On redhat enterprise linux 3, and redhat 7.2, with wget versions 10.1 and 10.2:
bradym-1950: wget -k -p http://www.amazon.com/exec/obidos/subst/home/home.html
--17:16:11-- http://www.amazon.com/exec/obidos/subst/home/home.html
=> `www.amazon.com/exec/obidos/subst/home/home.html'
Resolving www.amazon.com... 72.21.206.5
Connecting to www.amazon.com|72.21.206.5|:80... connected.
HTTP request sent, awaiting response... 200 OK
Length: unspecified [text/html]
[ <=> ] 71,375 102.55K/s
17:16:12 (102.40 KB/s) - `www.amazon.com/exec/obidos/subst/home/home.html' saved [71375]
FINISHED --17:16:12--
Downloaded: 71,375 bytes in 1 files
Converting www.amazon.com/exec/obidos/subst/home/home.html... 2-87
Converted 1 files in 0.003 seconds.
bradym-1951: ls -R
.:
www.amazon.com/
./www.amazon.com:
exec/
./www.amazon.com/exec:
obidos/
./www.amazon.com/exec/obidos:
subst/
./www.amazon.com/exec/obidos/subst:
home/
./www.amazon.com/exec/obidos/subst/home:
home.html
bradym-1952:
And the resulting home.html contains a bunch of img tags.

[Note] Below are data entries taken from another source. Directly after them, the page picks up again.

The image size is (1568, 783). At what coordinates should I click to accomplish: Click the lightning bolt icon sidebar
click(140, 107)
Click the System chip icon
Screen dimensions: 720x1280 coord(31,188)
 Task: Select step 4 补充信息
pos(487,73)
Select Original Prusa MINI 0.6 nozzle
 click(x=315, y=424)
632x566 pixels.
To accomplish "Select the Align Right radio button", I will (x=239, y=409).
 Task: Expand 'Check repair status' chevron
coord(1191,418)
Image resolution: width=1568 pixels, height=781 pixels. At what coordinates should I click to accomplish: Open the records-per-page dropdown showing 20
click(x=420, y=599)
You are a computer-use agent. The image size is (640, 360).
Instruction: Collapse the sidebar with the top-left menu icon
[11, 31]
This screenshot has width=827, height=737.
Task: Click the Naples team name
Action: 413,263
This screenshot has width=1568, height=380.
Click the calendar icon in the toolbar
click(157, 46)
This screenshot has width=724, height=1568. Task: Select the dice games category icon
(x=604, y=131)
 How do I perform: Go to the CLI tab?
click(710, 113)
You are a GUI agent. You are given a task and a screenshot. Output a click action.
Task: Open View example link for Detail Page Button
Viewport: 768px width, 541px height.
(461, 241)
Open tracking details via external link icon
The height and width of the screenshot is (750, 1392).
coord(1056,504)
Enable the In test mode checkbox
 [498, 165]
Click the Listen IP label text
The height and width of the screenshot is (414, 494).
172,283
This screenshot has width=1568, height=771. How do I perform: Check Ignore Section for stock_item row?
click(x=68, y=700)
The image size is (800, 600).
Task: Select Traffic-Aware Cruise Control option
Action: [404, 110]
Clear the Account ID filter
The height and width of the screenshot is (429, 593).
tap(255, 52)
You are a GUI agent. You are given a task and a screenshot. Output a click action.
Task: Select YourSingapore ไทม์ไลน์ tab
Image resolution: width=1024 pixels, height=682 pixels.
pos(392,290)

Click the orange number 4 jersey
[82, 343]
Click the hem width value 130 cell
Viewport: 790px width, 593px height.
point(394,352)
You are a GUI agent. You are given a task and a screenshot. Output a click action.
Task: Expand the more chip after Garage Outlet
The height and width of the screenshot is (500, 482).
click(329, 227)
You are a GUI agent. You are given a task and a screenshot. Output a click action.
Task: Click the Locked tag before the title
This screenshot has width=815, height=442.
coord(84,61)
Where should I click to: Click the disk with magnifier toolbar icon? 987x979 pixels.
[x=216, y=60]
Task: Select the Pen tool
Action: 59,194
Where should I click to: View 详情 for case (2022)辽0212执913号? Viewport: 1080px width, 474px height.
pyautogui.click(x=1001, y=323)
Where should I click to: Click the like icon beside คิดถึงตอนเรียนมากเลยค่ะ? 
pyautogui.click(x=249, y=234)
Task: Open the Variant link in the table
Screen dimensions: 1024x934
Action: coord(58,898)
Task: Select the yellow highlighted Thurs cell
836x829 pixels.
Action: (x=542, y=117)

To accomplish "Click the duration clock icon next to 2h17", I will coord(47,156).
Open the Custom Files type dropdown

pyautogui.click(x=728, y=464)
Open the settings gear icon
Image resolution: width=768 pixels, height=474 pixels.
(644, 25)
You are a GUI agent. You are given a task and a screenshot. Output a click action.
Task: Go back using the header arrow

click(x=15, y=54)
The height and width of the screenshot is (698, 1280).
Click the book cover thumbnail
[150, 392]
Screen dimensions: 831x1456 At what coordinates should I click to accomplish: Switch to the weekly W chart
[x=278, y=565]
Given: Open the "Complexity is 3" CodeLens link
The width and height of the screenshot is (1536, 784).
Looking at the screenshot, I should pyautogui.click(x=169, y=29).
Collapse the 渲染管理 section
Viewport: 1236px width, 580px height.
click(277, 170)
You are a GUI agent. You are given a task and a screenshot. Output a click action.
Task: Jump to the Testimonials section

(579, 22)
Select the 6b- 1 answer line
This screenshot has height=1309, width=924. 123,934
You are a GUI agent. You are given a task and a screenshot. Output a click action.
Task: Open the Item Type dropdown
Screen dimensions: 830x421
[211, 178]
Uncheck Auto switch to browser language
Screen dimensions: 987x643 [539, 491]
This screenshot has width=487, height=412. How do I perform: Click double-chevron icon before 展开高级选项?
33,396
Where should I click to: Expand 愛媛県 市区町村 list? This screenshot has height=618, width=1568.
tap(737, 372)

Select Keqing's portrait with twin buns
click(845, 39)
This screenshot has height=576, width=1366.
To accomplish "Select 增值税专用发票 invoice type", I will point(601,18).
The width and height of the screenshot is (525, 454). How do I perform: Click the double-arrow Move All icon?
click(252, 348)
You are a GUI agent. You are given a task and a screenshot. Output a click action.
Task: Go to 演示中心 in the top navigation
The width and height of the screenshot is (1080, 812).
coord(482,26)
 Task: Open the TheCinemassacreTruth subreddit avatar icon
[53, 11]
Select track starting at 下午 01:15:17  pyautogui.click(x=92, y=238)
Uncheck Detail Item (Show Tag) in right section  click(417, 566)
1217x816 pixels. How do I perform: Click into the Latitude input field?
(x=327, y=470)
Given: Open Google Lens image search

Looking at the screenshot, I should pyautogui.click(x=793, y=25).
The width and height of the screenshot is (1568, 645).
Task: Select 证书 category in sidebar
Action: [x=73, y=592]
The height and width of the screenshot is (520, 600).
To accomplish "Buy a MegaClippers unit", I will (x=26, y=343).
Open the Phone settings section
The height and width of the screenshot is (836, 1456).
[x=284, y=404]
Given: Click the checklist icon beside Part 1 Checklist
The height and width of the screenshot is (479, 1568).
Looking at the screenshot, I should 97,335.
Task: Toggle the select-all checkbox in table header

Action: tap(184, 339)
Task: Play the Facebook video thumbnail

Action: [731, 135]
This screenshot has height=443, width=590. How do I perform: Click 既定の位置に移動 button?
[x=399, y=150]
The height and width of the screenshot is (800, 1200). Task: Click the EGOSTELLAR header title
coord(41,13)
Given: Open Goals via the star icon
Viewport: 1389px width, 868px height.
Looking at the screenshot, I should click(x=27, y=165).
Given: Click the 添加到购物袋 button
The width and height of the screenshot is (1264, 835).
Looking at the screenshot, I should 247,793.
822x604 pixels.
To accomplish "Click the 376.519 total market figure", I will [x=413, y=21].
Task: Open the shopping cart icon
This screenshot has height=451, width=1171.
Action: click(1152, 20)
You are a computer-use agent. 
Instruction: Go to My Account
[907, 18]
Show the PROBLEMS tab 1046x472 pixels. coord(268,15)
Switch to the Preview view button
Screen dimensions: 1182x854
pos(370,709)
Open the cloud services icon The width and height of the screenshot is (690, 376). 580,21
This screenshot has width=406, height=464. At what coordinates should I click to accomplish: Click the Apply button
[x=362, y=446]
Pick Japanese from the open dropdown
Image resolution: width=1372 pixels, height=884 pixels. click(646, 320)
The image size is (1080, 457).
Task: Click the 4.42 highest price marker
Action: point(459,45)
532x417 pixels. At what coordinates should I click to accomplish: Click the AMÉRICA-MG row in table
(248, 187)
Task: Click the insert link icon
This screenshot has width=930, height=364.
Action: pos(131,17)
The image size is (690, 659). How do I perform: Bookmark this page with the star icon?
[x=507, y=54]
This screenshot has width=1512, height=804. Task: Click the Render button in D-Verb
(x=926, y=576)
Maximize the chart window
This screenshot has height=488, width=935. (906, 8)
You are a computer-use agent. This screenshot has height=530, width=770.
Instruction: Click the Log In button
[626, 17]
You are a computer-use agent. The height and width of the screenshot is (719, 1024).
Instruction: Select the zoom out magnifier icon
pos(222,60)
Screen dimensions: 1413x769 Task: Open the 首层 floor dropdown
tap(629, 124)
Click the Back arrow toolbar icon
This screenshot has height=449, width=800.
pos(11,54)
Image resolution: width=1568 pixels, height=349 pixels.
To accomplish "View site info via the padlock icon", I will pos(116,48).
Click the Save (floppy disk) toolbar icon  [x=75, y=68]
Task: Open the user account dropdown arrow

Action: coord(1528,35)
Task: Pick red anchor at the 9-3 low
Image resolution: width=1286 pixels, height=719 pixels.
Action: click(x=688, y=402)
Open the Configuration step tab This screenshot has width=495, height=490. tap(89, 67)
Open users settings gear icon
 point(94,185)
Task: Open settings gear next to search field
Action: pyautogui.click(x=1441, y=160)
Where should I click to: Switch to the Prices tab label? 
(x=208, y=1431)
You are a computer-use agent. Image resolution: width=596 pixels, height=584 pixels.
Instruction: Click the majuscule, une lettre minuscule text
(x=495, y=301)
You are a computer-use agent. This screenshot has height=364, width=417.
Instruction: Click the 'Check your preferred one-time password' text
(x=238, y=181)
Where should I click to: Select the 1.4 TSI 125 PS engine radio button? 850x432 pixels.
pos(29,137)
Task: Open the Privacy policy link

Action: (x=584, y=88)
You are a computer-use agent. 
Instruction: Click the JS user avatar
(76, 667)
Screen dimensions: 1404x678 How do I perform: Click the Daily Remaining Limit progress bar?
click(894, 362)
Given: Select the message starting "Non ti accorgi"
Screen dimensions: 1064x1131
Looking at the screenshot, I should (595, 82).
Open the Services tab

Amazon.com does have a robots.txt, but that doesn't look like it should affect any of those images, since none are stored in the excluded directories:
# Disallow all crawlers access to certain pages.
User-agent: *
Disallow: /exec/obidos/account-access-login
Disallow: /exec/obidos/change-style
Disallow: /exec/obidos/flex-sign-in
Disallow: /exec/obidos/handle-buy-box
Disallow: /exec/obidos/tg/cm/member
Disallow: /gp/cart
Disallow: /gp/flex
Disallow: /gp/product/e-mail-friend
Disallow: /gp/product/product-availability
Disallow: /gp/product/rate-this-item
Disallow: /gp/sign-in
I've tried this with other sites (cnn, yahoo, google) and have similar results.
I am wanting to use wget to archive some pages that are disappearing shortly. What can I do?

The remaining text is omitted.